** Opening Given data block **
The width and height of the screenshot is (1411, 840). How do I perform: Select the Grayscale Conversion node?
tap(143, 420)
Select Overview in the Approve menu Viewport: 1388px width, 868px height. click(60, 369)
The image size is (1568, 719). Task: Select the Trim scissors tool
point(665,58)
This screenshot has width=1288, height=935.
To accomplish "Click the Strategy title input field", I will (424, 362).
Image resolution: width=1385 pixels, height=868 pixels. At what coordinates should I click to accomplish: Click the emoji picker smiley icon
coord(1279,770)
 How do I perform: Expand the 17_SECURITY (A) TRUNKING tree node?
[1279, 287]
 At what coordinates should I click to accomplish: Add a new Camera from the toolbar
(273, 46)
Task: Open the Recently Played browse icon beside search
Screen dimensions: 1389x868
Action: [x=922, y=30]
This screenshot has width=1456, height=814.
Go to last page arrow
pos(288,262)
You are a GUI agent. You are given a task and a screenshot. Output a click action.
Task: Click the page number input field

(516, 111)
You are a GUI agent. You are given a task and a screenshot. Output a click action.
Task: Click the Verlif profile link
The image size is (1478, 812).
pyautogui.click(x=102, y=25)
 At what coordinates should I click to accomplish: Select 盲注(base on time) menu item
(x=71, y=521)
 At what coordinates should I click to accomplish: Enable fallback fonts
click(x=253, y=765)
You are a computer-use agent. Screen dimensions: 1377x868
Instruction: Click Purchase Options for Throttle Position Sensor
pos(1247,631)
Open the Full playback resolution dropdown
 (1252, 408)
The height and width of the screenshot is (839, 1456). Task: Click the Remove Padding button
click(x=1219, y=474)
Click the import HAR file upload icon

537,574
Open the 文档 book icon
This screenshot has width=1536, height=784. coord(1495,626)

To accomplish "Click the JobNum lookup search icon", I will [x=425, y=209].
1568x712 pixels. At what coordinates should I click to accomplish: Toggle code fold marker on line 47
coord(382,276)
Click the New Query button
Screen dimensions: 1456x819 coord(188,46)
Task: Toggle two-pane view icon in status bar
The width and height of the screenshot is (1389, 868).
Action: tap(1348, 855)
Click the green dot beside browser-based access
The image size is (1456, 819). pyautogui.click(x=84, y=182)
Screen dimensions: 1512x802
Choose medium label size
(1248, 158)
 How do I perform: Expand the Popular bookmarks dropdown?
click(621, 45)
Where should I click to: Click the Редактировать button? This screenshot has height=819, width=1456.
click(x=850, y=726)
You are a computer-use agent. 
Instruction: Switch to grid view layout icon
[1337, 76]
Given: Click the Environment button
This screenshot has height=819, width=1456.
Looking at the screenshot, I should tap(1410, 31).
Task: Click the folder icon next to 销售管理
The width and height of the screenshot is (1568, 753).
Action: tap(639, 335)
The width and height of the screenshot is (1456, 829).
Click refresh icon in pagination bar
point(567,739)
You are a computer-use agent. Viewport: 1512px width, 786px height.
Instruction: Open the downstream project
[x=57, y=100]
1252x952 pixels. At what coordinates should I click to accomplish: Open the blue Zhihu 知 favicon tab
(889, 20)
** Closing Given data block **
Exercise prompt
Every line in the records above that holds "search" counts once; state the total and nothing else.

Solution to this task
2